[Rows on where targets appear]
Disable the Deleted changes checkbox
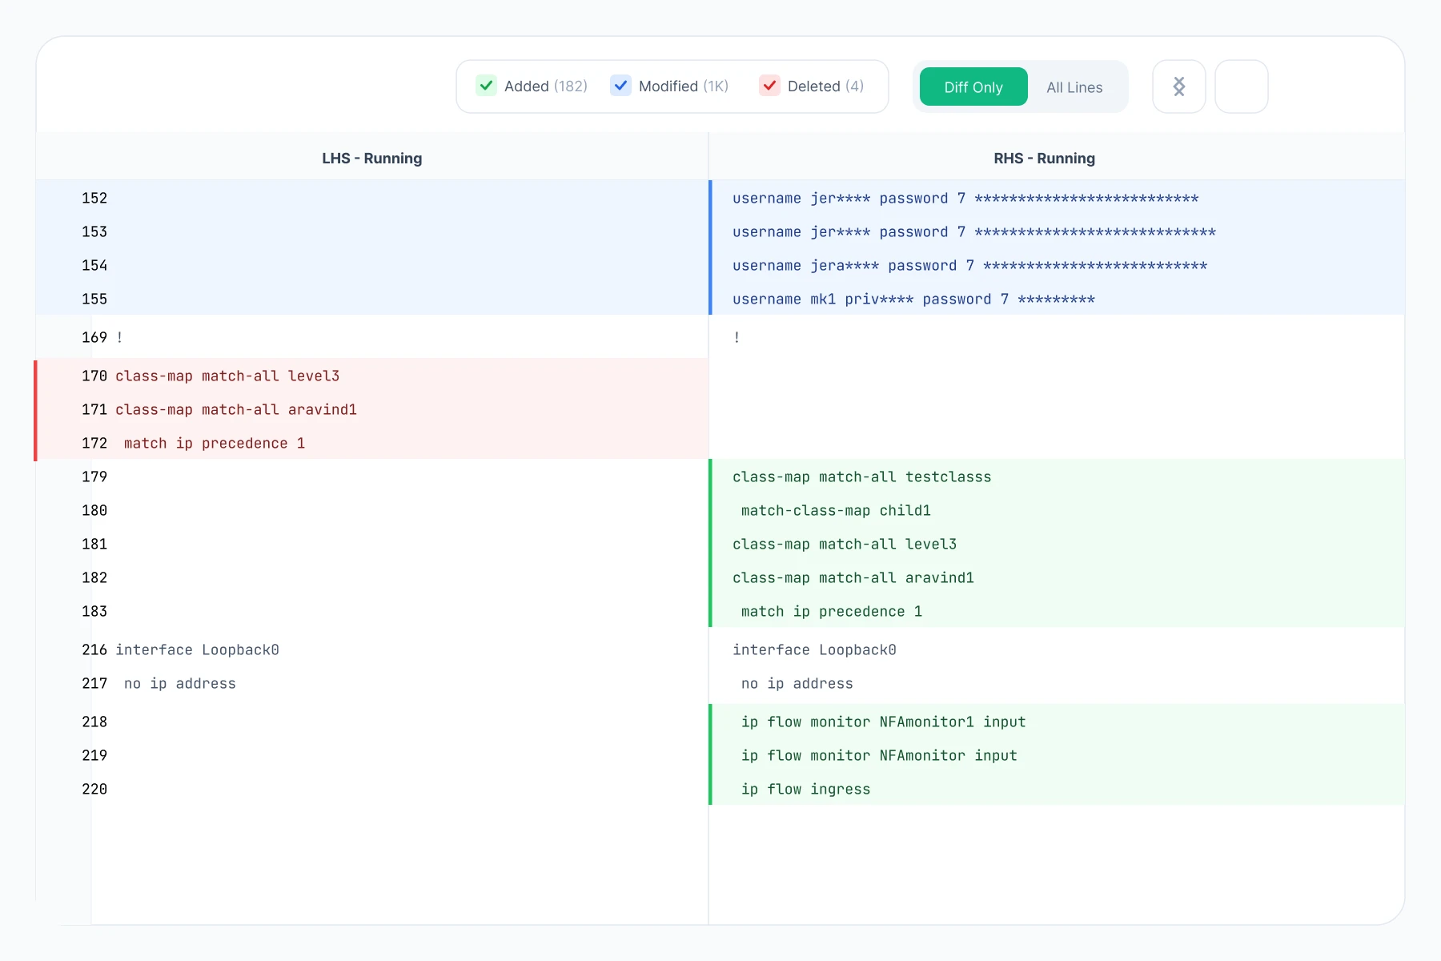This screenshot has width=1441, height=961. tap(769, 86)
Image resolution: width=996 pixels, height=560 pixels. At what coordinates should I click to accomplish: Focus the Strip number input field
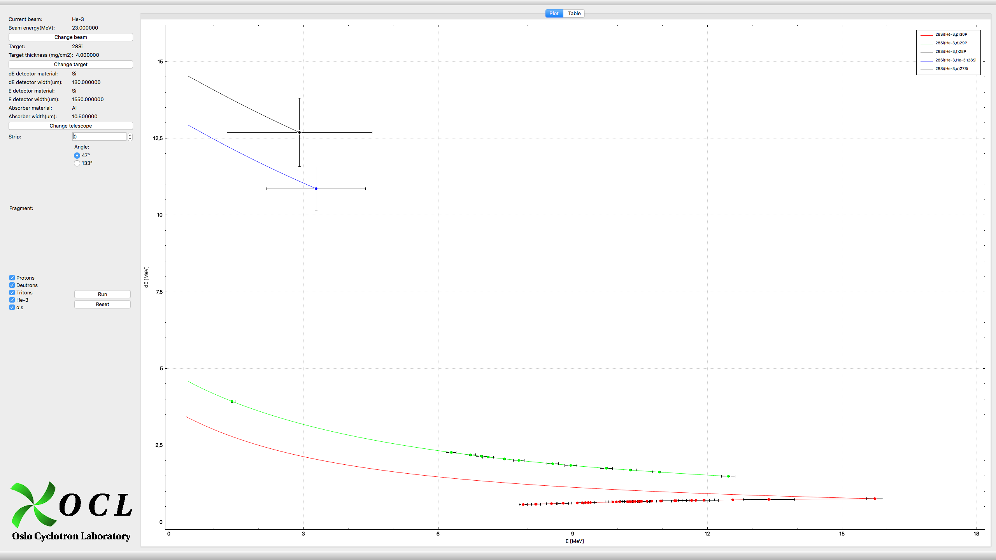click(x=99, y=137)
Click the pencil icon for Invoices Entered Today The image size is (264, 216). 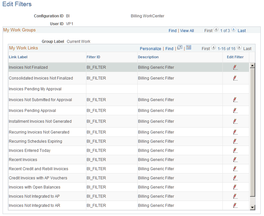(235, 151)

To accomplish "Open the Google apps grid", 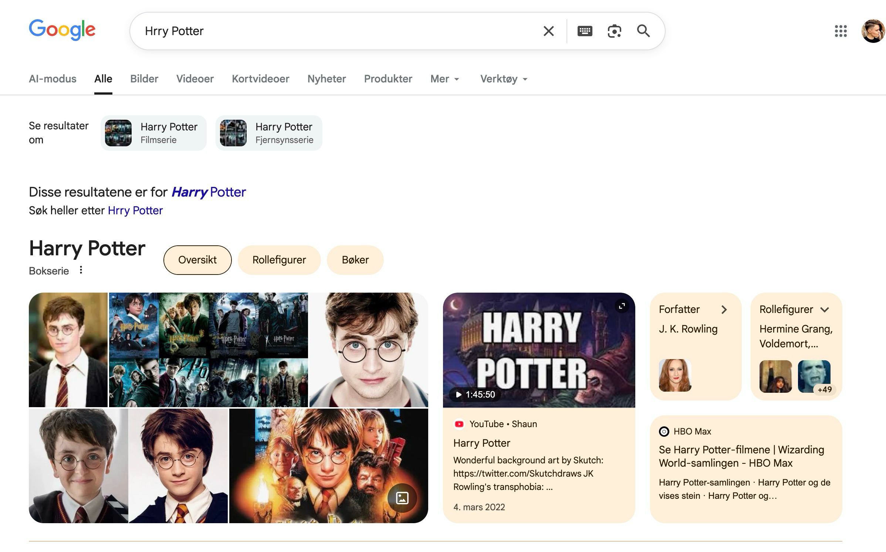I will [841, 31].
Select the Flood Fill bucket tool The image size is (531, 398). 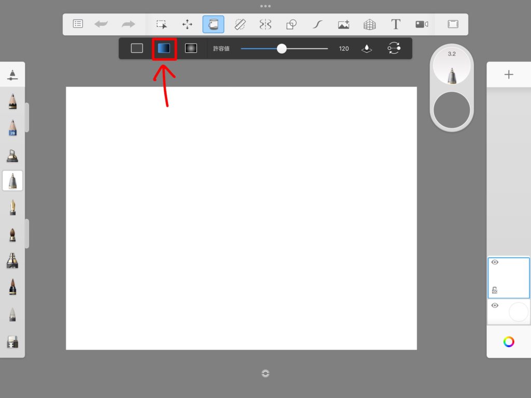click(213, 24)
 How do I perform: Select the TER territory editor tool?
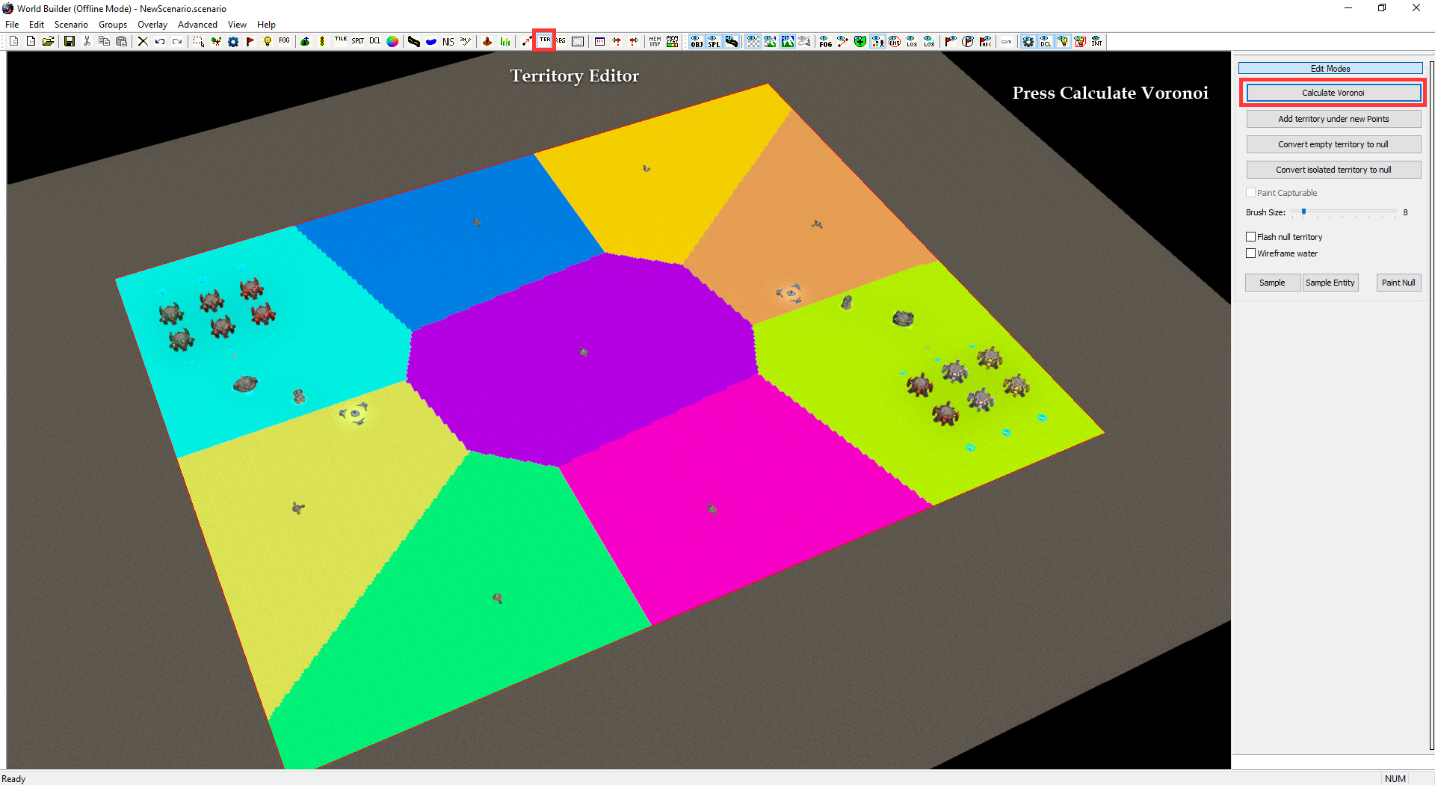click(545, 41)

▶ Do this
Write out the rows again, from the line containing "How do I perform: Select" through the end of the rows, inclusive. Shift every coordinate in the answers by -105, and leave the pictures out.

▶ Result
 How do I perform: Select the TER territory editor tool?
click(440, -64)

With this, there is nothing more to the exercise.